Activists concerned about the accumulation of so-called 'endocrine disruptors', who nevertheless oppose biotechnology, should be called upon to explain why products such as insect resistant crops are anything but an enormous boon to everybody living downstream from cotton, or other pest-plagued fields. Given global hydrological cycles, that is every human being on the planet.
Such negative side-effects as there were of the green revolution are dwarfed by the millions of lives saved by abundant supplies of food that could have been produced no other way. Biotechnology promises to maintain and expand these productivity increases at substantially lower environmental cost. Anything that has such an impact on agricultural production inevitably benefits biodiversity by decreasing the threats flowing from the need to feed a growing population, the principal driving force behind the continuing conversion of scarce wild-land to agriculture.

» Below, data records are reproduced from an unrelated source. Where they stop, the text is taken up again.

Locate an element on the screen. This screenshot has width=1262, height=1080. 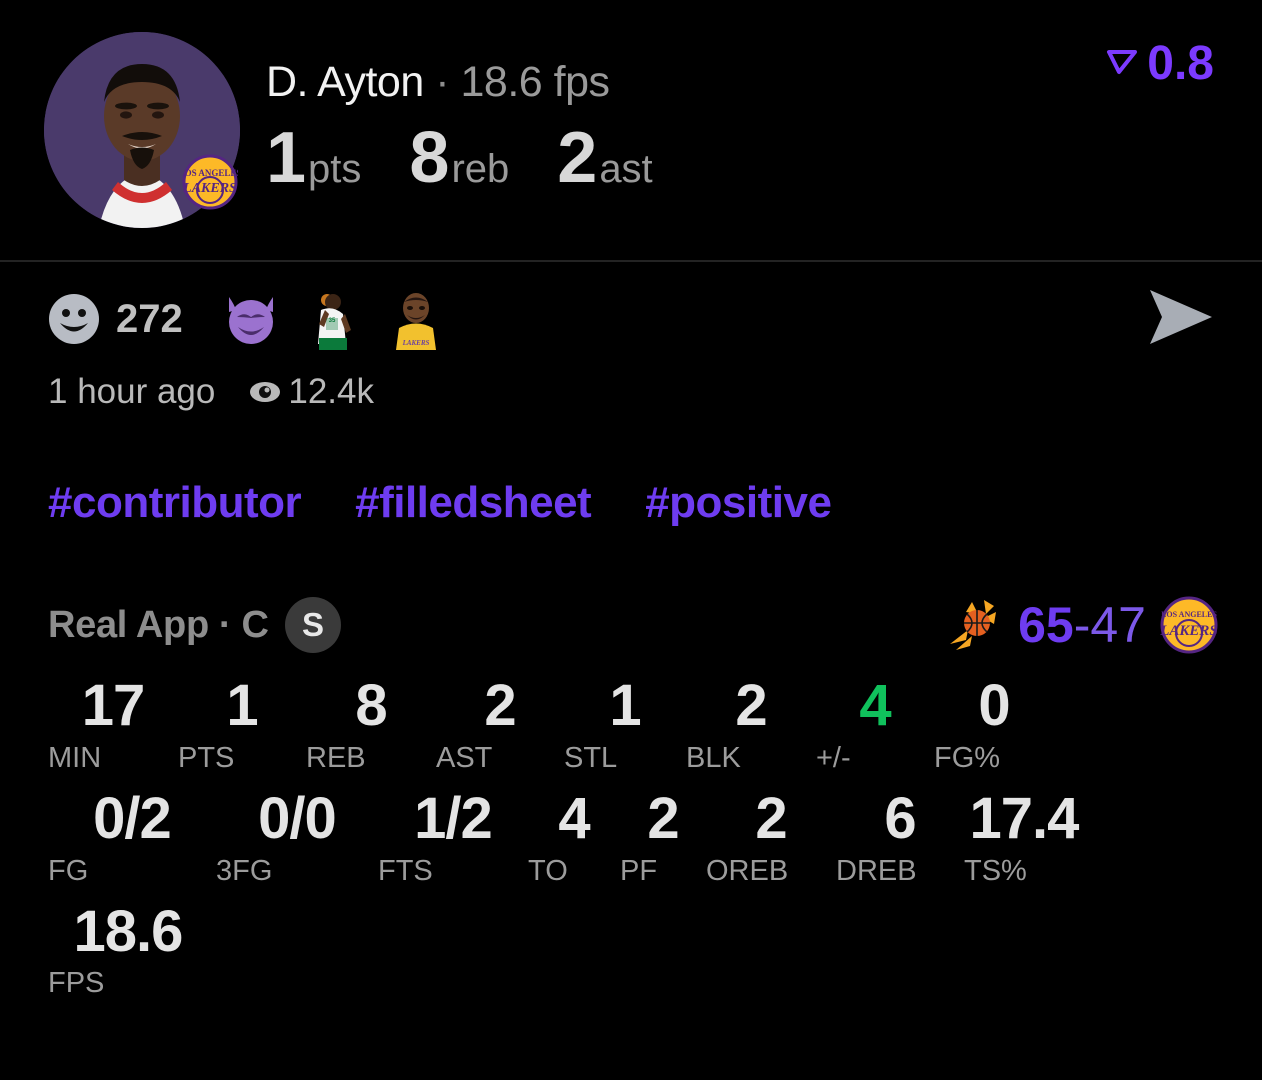
top-stat-value: 1 is located at coordinates (286, 158).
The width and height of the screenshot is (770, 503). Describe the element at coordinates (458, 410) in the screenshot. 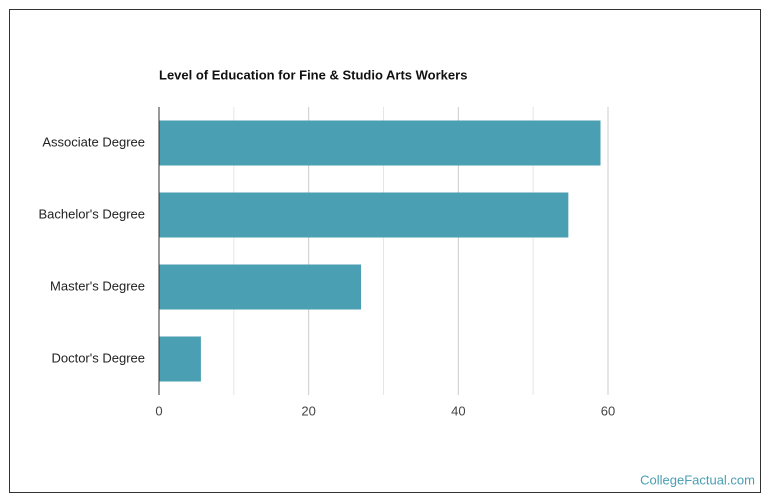

I see `x-tick-label: 40` at that location.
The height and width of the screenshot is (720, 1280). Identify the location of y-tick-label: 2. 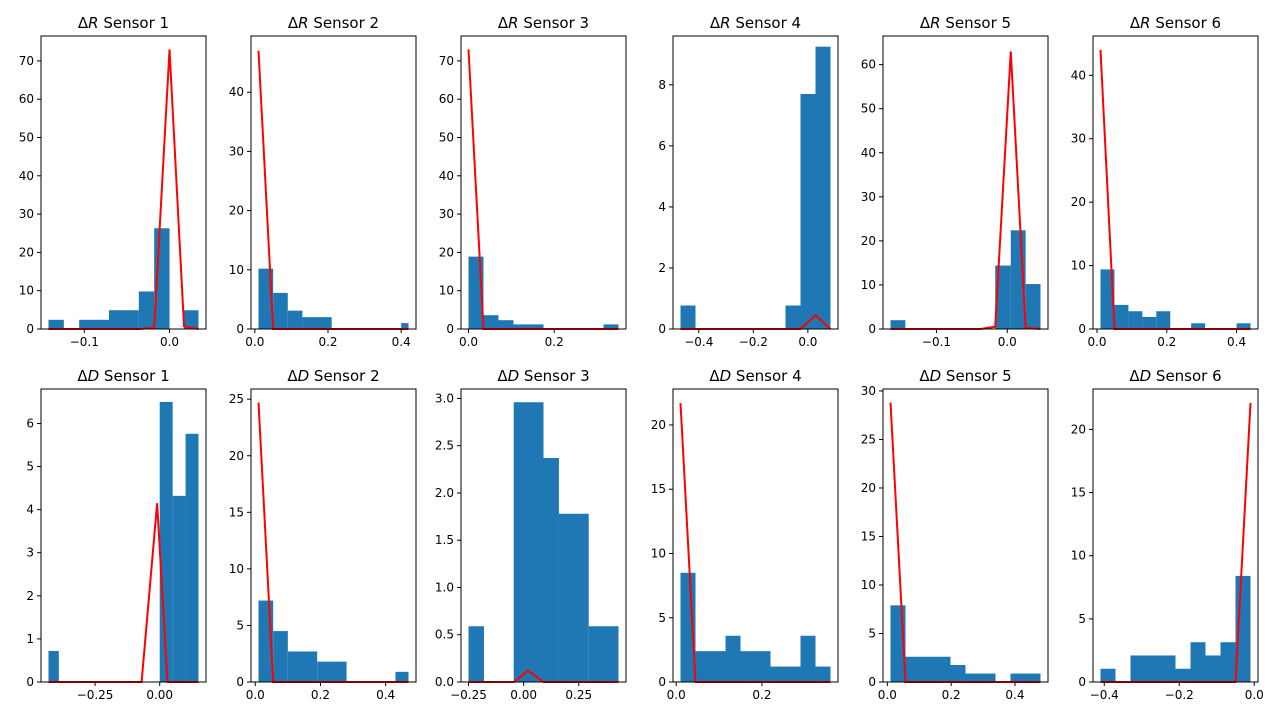
(30, 596).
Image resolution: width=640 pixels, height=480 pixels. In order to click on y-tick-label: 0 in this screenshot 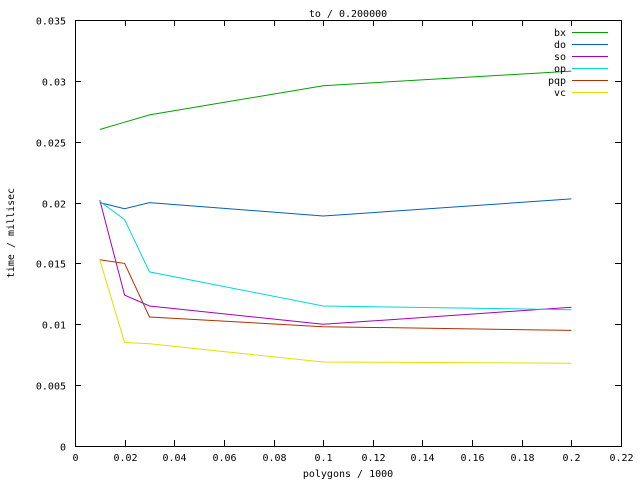, I will do `click(63, 448)`.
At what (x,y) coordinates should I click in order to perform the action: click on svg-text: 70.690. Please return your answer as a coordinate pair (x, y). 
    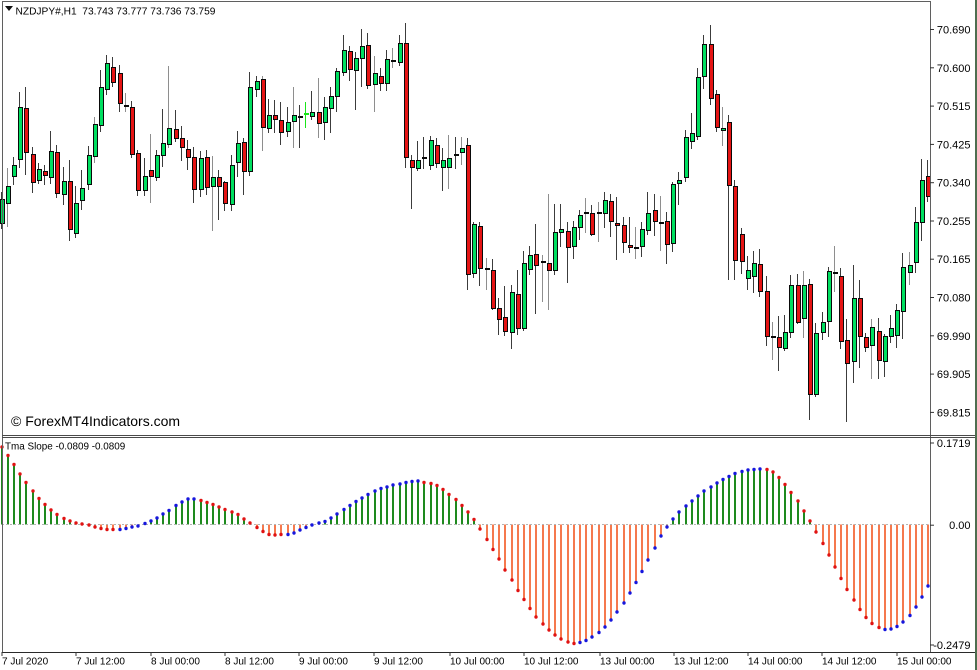
    Looking at the image, I should click on (954, 31).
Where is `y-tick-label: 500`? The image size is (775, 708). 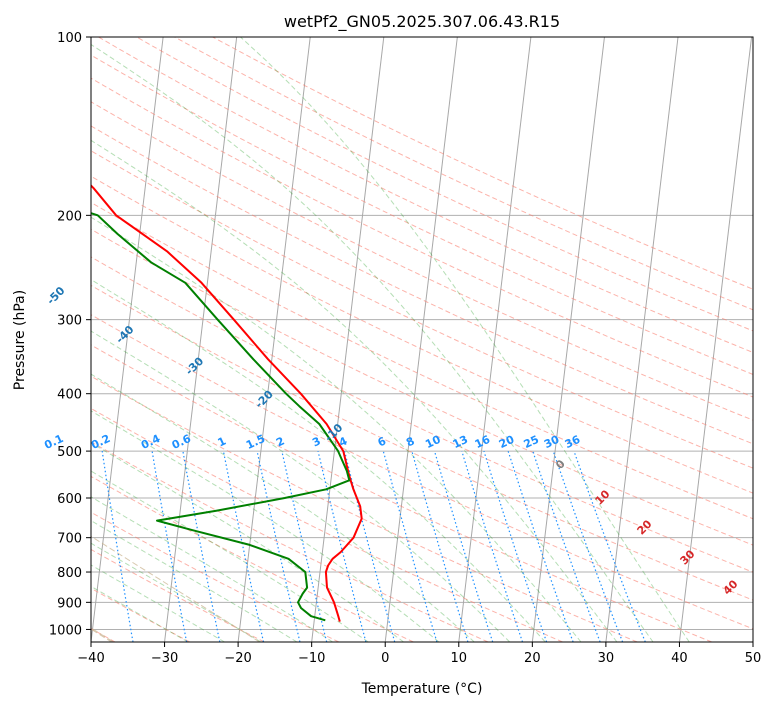 y-tick-label: 500 is located at coordinates (70, 452).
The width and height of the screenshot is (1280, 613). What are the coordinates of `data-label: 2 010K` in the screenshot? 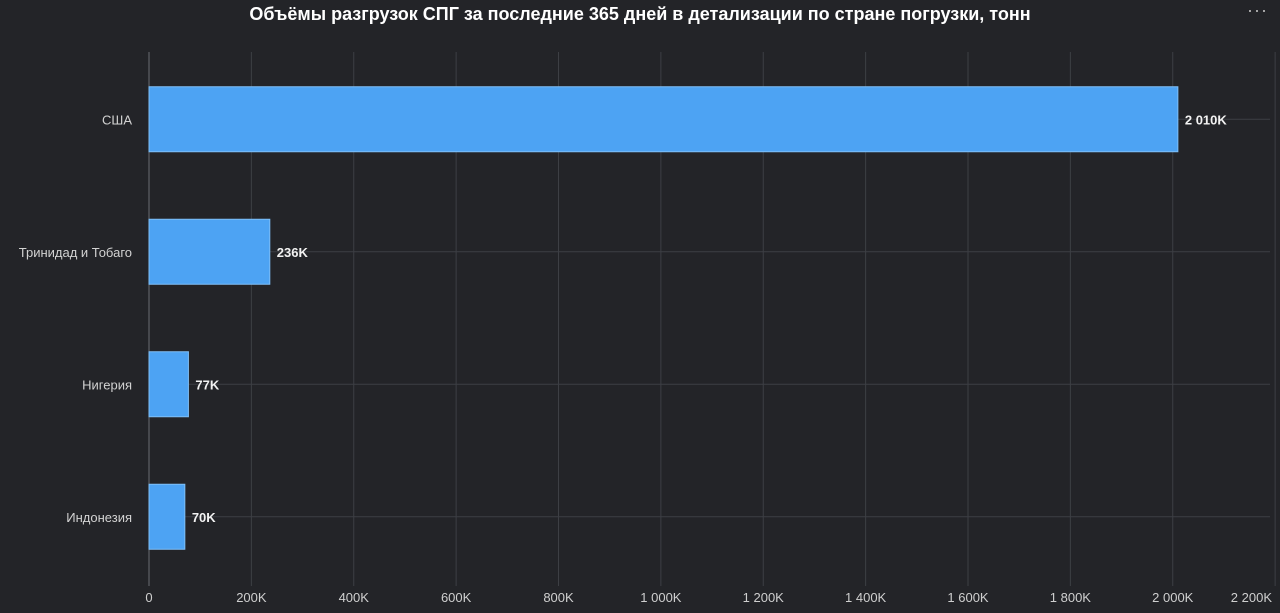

Meanwhile, the first of a huge influx of new products that offer direct consumer health benefits are already arriving. These promise, through improved nutrition and 'functional foods', to decrease the risk of cancer, improve human and animal health, and produce human pharmaceuticals cheaply and safely.
NEED FOR RATIONAL ASSESSMENT
What of the future of the Protocol? The crystal ball is murky. There is some reason to hope that the example set in Cartagena - of insisting on realistic and implementable provisions in international agreements - might lead to a reversal in the recent trend of adopting environmental agreements based less on a rational assessment of risks and benefits than to serve the distorted agenda of small groups of political activists.
One thing is clear. If the negotiators come together to craft an agreement consistent with their negotiating instructions - and work to develop a Protocol that could actually function based on widely accepted scientific knowledge and experience - then an agreement will be straightforward and relatively easy to reach. But if posturing for domestic political consumption continues to guide key parties, then the future is much more clouded, and the fate of any coordinated global action on behalf of biodiversity is in serious doubt.
Dr. L. Val Giddings is Vice President for Food and Agriculture at the Biotechnology Industry Organization, United States of America.